Before I attempt to create the kind of language Blake is seeking, I thought I’d see what you all have to say.
5 thoughts on “When Entire-Agreement Provisions and Click-Wraps (or Browse-Wraps) Collide”
Many Universities have a “No EULA” provision in the negotiated written license, along the lines of:
That approach with respect to binding the university, but that’s not the whole problem.
I’ve added terms (for a licensor) that the university would not object to specific terms that would be added to a EULA, because the license agreement with the university can’t bind individual users.
It’s a bit tricky. An entire-agreement clause usually prohibits varying the terms of the agreement by prior or contemporaneous agreements (thus merely tracking the parol evidence rule), but here you want to exclude “agreements” that might occur afterwards as well.
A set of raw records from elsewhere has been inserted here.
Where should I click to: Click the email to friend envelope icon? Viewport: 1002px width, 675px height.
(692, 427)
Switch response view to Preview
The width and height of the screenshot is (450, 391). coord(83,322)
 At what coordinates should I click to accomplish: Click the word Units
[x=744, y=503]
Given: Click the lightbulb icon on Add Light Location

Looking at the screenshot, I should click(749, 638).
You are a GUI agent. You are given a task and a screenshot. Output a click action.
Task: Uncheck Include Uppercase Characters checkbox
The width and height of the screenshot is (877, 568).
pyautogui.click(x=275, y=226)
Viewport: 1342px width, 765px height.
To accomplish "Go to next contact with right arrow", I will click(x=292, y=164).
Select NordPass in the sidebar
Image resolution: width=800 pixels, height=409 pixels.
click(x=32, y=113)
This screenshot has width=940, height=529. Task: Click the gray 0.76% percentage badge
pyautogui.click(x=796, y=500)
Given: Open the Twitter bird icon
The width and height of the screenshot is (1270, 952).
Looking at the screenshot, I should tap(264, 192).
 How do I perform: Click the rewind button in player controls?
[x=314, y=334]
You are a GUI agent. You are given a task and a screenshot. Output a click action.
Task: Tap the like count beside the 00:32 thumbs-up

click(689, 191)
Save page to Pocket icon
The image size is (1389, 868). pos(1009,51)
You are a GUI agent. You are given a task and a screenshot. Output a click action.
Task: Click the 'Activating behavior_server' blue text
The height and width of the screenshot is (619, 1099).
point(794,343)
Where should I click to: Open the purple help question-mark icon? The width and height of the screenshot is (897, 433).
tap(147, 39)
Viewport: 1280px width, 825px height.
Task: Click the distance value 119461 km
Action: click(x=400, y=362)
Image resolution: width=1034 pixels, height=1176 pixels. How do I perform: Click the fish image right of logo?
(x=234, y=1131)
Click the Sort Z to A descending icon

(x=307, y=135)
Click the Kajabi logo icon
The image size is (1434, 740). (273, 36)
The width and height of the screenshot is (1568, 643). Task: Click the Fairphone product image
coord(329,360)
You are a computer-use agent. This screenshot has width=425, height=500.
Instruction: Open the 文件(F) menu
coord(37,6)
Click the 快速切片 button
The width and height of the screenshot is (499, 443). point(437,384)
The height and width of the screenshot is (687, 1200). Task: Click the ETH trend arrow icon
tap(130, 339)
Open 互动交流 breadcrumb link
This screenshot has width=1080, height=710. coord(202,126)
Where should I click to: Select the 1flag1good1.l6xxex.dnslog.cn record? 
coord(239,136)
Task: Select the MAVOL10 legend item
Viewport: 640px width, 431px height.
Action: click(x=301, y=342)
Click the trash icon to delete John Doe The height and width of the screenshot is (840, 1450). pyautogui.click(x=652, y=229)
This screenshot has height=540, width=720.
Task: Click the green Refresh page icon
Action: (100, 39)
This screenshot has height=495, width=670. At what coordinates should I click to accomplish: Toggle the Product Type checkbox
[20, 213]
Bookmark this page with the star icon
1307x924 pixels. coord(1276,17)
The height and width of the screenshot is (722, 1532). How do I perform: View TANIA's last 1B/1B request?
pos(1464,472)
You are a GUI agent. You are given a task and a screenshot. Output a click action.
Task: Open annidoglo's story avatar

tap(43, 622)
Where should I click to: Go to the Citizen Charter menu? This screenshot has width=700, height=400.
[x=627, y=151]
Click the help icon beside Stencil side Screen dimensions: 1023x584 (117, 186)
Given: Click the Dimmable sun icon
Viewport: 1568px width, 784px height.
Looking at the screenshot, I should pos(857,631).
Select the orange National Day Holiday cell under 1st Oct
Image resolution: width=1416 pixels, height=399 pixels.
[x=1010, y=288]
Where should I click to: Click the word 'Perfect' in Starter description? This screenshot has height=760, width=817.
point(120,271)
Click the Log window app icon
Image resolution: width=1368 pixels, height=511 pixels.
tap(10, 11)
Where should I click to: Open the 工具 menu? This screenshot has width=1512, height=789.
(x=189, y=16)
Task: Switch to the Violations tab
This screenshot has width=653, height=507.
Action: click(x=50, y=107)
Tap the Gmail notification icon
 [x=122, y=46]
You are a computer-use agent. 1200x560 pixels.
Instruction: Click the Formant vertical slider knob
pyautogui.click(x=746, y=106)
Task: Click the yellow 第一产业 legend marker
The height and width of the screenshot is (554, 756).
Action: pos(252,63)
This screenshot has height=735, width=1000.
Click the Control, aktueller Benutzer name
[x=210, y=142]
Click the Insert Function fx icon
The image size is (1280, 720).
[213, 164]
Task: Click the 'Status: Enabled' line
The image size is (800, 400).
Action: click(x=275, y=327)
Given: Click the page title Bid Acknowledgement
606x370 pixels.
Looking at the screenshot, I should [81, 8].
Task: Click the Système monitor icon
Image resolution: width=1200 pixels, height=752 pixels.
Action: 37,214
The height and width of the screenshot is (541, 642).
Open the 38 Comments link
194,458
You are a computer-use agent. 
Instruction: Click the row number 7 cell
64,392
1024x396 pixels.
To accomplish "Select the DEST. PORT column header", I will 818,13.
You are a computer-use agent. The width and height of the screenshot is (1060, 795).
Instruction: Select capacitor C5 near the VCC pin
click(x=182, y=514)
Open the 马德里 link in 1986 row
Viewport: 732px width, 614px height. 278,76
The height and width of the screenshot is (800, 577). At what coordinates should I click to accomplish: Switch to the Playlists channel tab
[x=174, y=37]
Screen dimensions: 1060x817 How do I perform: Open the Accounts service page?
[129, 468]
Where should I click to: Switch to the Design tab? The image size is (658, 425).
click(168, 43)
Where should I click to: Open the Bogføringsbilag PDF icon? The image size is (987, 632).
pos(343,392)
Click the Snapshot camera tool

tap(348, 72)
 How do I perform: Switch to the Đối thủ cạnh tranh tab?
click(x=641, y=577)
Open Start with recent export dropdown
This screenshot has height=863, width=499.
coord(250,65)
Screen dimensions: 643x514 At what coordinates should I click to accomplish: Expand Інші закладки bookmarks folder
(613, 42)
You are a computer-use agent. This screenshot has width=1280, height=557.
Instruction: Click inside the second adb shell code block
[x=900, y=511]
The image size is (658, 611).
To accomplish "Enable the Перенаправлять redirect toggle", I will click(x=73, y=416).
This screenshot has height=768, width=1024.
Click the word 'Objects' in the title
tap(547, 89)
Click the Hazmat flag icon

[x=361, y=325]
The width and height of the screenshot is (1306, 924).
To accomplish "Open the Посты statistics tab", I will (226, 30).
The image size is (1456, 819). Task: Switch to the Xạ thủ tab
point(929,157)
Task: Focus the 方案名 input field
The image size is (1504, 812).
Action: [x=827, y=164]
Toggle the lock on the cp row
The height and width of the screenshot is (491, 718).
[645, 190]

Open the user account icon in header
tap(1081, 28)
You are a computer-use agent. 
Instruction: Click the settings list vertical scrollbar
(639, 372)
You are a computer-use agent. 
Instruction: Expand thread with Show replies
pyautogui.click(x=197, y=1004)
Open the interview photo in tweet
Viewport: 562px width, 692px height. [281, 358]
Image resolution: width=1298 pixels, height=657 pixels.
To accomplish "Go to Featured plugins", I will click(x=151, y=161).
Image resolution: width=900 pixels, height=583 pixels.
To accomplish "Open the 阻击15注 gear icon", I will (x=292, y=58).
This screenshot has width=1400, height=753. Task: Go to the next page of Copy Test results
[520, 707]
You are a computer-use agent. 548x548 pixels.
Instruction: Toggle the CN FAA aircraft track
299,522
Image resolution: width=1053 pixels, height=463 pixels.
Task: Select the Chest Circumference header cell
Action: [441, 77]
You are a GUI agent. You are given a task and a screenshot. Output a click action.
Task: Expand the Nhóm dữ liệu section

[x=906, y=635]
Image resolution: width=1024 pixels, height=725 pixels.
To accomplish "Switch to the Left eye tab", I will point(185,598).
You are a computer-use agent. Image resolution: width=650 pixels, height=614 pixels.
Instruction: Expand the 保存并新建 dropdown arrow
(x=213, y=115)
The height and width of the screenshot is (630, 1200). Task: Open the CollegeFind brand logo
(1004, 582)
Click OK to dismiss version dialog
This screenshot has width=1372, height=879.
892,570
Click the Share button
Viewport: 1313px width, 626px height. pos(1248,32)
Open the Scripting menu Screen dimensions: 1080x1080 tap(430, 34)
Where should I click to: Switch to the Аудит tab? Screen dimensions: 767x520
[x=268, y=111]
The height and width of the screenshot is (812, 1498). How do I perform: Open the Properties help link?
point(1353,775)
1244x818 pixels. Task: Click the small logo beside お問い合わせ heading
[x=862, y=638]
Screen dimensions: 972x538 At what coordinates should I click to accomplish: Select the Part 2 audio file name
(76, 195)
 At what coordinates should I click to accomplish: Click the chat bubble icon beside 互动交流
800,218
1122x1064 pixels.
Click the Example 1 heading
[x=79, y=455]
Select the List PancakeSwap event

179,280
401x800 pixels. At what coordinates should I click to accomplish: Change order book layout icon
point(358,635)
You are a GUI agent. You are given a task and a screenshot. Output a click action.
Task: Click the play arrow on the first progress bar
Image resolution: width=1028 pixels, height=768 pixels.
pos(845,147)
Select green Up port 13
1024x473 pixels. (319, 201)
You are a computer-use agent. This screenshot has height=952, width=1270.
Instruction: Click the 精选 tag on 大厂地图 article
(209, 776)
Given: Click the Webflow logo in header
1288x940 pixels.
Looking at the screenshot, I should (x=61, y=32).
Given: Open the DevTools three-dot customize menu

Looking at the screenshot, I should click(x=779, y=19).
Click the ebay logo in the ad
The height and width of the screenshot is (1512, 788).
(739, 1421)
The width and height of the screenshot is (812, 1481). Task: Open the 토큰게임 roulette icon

In a way, it’s like the common clause that excludes form terms on purchase orders, acknowledgments, and so forth.
Here’s a rough and ready attempt to capture this concept:
This agreement (including any appurtenant exhibits, schedules and other documents incorporated into it) constitutes the sole agreement between the parties with respect to [here one often says “its subject matter,” though MSCD prefers to get granular, in which case you could say “the licensing of Software (assuming that has been defined) by Licensor to Licensee and the activities of the parties incidental to that licensing. This agreement supersedes any prior or contemporaneous written or oral agreements or communications between the parties. It may not be modified except in a writing signed by both parties. No “click-through,” “shrink-wrap,” “browse-wrap” or similar terms that have not been specifically negotiated by the parties, whether before, on, or after the date of this agreement, will be effective to add to or modify the terms of this agreement, regardless of any party’s “acceptance” of those terms by electronic means.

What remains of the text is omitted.